In difference, there is strength. “I used to think I was the strangest person in the world,” once said Frida Kahlo, the Mexican painter who has become an inspiration to outsiders as well as those on fashion’s inside track.
Debilitated by polio and a life-changing bus accident, this courageous woman was independent, brave, and boundary breaking, both sexually and sartorially.
She took lovers of both genders, and sometimes ventued out in menswear—both taboos at the time.
Frida Kahlo, Vogue (1937-10-01) by Toni FrissellCondé Nast Archive
When Kahlo’s portrait appeared in the October 1937 issue of Vogue, however, she was wearing more traditional attire. “Señoras of Mexico” documented the social lives of the elite.

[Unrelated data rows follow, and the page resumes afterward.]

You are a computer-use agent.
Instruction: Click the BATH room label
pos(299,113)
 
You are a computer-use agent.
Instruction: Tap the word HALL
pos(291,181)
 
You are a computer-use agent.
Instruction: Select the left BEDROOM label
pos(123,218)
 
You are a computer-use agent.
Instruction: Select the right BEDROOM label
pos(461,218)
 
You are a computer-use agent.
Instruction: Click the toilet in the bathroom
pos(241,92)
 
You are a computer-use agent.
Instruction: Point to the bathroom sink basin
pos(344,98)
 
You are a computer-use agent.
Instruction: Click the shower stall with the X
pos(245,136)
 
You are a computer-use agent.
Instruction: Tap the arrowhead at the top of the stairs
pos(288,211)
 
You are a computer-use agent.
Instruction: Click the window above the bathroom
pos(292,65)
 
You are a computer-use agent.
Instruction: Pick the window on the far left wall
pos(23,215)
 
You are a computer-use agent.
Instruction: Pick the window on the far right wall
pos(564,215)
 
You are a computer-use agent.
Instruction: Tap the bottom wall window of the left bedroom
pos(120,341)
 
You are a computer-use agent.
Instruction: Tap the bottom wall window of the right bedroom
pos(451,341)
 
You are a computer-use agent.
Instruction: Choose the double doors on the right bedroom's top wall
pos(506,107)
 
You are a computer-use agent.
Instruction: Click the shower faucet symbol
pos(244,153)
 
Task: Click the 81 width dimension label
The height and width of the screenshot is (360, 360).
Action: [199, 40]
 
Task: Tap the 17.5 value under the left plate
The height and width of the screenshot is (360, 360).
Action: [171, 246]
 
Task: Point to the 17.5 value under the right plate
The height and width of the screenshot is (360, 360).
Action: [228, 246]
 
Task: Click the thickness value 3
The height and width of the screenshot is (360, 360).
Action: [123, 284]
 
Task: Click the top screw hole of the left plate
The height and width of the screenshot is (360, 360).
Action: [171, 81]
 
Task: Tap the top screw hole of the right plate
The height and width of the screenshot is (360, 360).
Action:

Toni Frissell, best known for her active, outdoor photographs of women in society, took the image. In it, Kahlo wears a polka-dot ruffled yoke blouse, long, ruffled-hem skirt, and drop earrings. Her center-parted hair is pulled back into two braids and she holds a beautiful magenta fringed scarf over her head.
This shawl resembles the one Frida Kahlo wears in Vogue in 1937.
As journalist Claire Cohen notes, Kahlo often incorporated the native garb of “Mexico’s matriarchal Tehuantepec” people into her wardrobe. She used it as a political statement and one of style.
Kahlo was her own muse, and these clothes became part of her narratives of love, pain, transformation, and fantasy.
Many fashion designers have adopted the painter as their muse, inspired by Kahlo’s style as documented in photographs and in her paintings.
Alberta Ferretti, Spring
2014
The floral embroidery and drop earrings here are elements Frida Kahlo often incorporated into her wardrobe.
Creatures of Comfort,
Spring 2017
The harness references Kahlo's 1944 painting, “The Broken Column.”
Naeem Khan, Spring 2016
The designer namechecked Frida Kahlo as an inspiration for this show.
Jean Paul Gaultier, Spring 1998
Surreal or magic realist touches often appear in Frida Kahlo’s paintings and seem to have inspired these eye earrings.
Creatures of Comfort,
Spring 2017
The Frida and Diego jacket
Separate from her personal style and her art, fashion borrows Kahloisms to express an arty bohemianism.
Variants of the painter’s floral headdresses, which are pure romance, have (in)famously been adopted by the so-called festival girls.
Having been introduced to Kahlo’s paintings by Madonna, and felt the painter’s spirit in her La Casa Azul home in Mexico City, Jean Paul Gaultier presented a collection that was a beautiful homage of Kahlo in Paris for the Spring 1998 season.
“The beauty, the strength, and the pain that emanated from her works touched me very deeply,” the designer tells Vogue.
“Frida represents someone fearless and also timeless. I always loved difference, and Frida was not afraid to be different.”
Even the beauty look at this show paid homage to Frida Kahlo; note the “unibrow.”
This message of inclusiveness, of being proud, and unafraid to be oneself is an empowering one, suits all sizes and types, and never goes out of style.